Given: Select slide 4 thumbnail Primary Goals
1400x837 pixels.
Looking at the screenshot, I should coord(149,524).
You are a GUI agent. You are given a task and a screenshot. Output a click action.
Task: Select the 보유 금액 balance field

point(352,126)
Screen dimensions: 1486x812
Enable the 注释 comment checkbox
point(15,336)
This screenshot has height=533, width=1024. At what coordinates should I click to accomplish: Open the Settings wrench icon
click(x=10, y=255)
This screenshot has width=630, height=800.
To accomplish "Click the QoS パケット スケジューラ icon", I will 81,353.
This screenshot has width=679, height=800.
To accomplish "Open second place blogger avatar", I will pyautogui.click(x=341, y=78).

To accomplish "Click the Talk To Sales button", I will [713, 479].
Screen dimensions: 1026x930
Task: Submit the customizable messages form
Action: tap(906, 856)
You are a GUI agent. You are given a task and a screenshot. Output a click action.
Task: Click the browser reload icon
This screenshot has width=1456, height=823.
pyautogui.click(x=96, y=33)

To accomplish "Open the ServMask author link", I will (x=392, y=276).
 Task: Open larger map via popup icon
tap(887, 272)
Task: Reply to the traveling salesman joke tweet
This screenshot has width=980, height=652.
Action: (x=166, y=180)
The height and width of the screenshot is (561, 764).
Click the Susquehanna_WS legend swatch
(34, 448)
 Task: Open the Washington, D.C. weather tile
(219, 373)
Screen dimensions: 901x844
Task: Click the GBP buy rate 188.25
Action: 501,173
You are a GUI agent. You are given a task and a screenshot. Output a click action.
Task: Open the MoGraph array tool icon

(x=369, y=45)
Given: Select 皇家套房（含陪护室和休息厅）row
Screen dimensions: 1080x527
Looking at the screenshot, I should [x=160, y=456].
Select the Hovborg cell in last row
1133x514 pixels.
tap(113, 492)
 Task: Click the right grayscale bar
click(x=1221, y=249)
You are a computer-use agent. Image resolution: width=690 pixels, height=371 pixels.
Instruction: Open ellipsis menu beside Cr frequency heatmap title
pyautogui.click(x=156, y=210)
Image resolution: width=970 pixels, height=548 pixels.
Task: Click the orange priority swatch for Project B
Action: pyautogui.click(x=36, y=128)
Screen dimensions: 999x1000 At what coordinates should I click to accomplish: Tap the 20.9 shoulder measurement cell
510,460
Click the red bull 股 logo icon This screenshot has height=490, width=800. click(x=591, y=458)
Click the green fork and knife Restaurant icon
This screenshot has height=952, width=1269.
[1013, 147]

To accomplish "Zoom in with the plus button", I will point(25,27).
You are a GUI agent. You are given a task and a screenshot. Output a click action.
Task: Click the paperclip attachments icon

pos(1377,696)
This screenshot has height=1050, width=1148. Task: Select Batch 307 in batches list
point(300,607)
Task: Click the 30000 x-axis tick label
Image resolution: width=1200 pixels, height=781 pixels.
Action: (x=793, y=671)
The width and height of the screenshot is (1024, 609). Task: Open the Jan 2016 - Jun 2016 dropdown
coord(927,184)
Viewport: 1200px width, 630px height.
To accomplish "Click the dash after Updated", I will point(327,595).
+ + + + +
◆ EXERCISE INSTRUCTIONS:
Look through the data above and return exactly the lines from the one that contains "Task: Open the Washington, D.C. weather tile" to the one that contains "Given: Select 皇家套房（含陪护室和休息厅）row", inclusive, with nothing else.

◆ SOLVED PROBLEM:
 Task: Open the Washington, D.C. weather tile
(219, 373)
Screen dimensions: 901x844
Task: Click the GBP buy rate 188.25
Action: 501,173
You are a GUI agent. You are given a task and a screenshot. Output a click action.
Task: Open the MoGraph array tool icon

(x=369, y=45)
Given: Select 皇家套房（含陪护室和休息厅）row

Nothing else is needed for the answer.